Okumaya devam edenler için Kurtuluş Savaşı sırasında Mustafa Kemal’in benimsemiş olduğu söylemin yani Bolşevik ve İslamcı söylemin Atatürk’ün hakikaten benimsediği düşünceler olmadığını, siyaset gereği söylediğini belirtmek gerekir. Dolayısıyla bugün Mustafa Kemal’e bakıp sosyalizme sempatiyle bakıyordu demekle dine sempatiyle bakıyordu demek aynı şeydir. Atatürk de çağ sonu entellektüellerinin çoğu gibi seküler dünya görüşüne sahiptir bu noktayla paralel olarak da İslamiyeti Türklerin gerilemesinin nedeni olarak gören bir seküler milliyetçiliği benimsemiştir. Dolayısıyla da İslamla ilişkilendirilebilecek tüm kurumları batılı ve ‘modern’ olanlarıyla değiştirme yoluna gitmştir. Ya da 1937 yılında yaptığı meclis konuşmasında egemenliğin yeryüzüne indirildiğinden, ilhamın gökten indiği varsayılan kitaplardan değil; ilimden alınmaya başladığını söylemiştir.
Bu örneklerin çoğaltılması detaylandırılması elbette mümkündür fakat asıl gelmek istediğim nokta, Atatürk dini hassasiyetleri olan bir lider değildi. Zaten birçoklarına göre böyle bir zorunluluk da yok. Fakat üzücü olan nokta, CHP’nin mütedeyyinlerle Atatürk üzerinden barışmaya çalışmasıdır; yani dindar olmayan hatta dine karşı mesafeli duran bir lider üzerinden dini hassasiyetleri olan insanlarla barışmak…
Kılıçdaroğlu’nun sözüne göre kim bilir belki de Atatürk bile kendisini sevmiyor olabilir…
NOT: Bu yazı Atatürk’ün dine bakışıyla ilgili yazılmış bir yazıdan ziyade CHP’nin son dönem politikasını eleştirmek adına yazılmış kısa bir gazete yazısıdır dolayısıyla yukarıda bahsedilen ve Atatürk ile ilgili olan noktalar konunun farklı yerlere gitmemesi adına yeterince açıklanmamıştır.

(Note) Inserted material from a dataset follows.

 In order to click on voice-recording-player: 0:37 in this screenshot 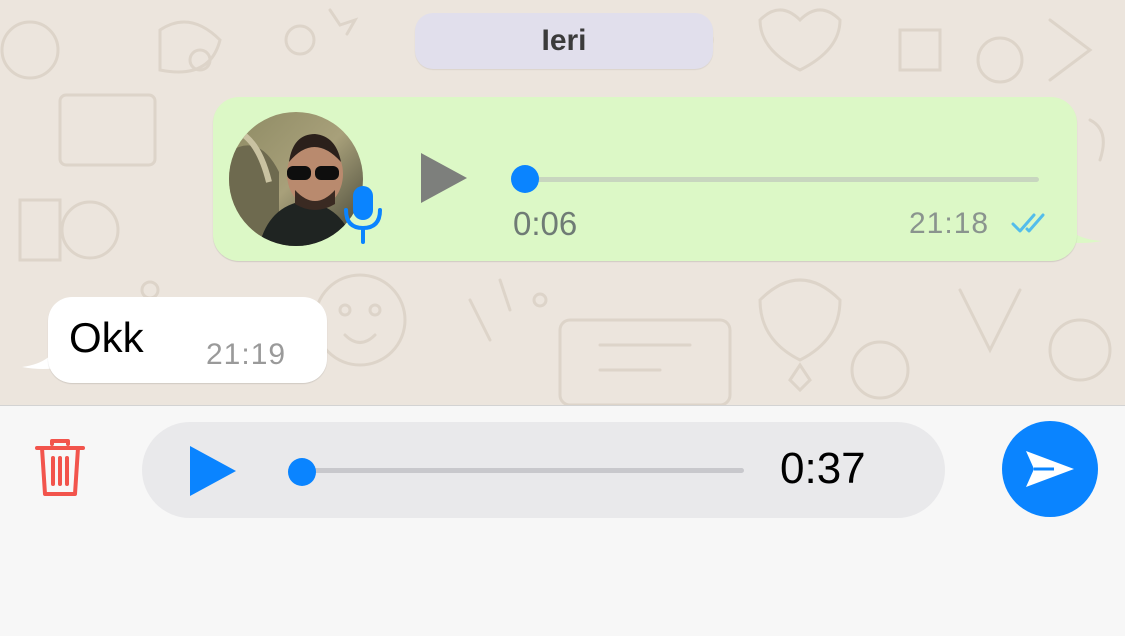, I will do `click(544, 470)`.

NOT2: Bu ülkede insanlar özellikle de siyasetçiler Atatürk’le ilgili bir eleştiri yapmak istediklerinde ‘Tek Parti Dönemi’ demeyi tercih ediyor; olur olmadık bütün hataları İsmet İnönü’ye atfediyorlarsa, Atatürk ile ilgili tabuların yıkıldığını ve ideolojilerden bağımsız olarak değerlendirilebildiğini söylemek mümkün değildir. Sözgelimi, Atatürk’le ilgili tabu ‘Olmasaydın olmazdık’ ise bu tabu ‘olmasaydın daha iyi olurduk’ retoriğiyle yıkılmaz.